Security researchers at Google's Project Zero Team have found a critical vulnerability in the popular torrent client called BitTorrent.
BitTorrent app as we all know, is a very popular torrent client that many people use for peer-to-peer sharing of files, games, videos and other things.
According to Ars Technica, this vulnerability can be exploited by hackers and used to execute malicious code on user's computer.
Normally, Google's Project Zero team won't announce to the public about the vulnerability until a period of 90 days. In this case, the vulnerability was made public within 40 days because the report also contained a patch for it. The team also shared a proof-of-concept attack code.

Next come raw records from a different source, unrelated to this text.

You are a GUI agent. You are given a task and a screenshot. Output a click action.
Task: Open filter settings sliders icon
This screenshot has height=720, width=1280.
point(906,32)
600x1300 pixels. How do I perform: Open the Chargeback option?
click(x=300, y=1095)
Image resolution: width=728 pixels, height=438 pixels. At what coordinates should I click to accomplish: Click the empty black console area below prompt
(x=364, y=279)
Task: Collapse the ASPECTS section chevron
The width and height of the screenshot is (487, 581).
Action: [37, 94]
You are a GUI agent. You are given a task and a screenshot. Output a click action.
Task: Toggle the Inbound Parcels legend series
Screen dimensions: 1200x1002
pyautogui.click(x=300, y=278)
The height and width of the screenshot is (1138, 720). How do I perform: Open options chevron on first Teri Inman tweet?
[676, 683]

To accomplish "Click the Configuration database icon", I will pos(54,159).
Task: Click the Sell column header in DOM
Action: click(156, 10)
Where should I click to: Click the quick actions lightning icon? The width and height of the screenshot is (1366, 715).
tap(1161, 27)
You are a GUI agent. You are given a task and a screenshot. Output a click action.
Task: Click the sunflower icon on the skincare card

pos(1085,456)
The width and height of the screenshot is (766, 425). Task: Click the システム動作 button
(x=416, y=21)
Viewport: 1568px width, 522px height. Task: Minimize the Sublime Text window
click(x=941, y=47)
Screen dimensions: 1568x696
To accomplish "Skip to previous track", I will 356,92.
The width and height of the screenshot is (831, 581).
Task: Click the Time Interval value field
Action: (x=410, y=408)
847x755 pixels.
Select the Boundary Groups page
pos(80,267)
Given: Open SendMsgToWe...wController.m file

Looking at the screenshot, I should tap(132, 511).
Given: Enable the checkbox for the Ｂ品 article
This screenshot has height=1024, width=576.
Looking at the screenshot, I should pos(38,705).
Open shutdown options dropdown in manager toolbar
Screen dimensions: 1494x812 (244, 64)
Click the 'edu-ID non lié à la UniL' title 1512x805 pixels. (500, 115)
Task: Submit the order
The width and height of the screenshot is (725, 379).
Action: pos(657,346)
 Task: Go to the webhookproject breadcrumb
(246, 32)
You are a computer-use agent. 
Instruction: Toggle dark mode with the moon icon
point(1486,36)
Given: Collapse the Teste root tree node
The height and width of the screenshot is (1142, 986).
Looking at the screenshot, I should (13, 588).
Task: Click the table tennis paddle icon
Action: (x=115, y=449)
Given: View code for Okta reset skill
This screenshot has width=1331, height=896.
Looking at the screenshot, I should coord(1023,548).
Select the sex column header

The report explains how the flaw found on the BitTorrent app uses domain name system rebinding to control the Transmission interface whenever the victim visits a malicious website. After gaining control of the Transmission interface, the hacker(s) would then change the torrent download directory to home and download a torrent file named .bashrac. With this, the hacker(s) can configure the Transmission to run any command after the download has completed.First of a few remote code execution flaws in various popular torrent clients, here is a DNS rebinding vulnerability Transmission, resulting in arbitrary remote code execution. https://t.co/kAv9eWfXlG— Tavis Ormandy (@taviso) January 11, 2018
Also, it is worth to note that the Transmission developers claims to have a fix for this, though no date have been shared on when the release would be made available.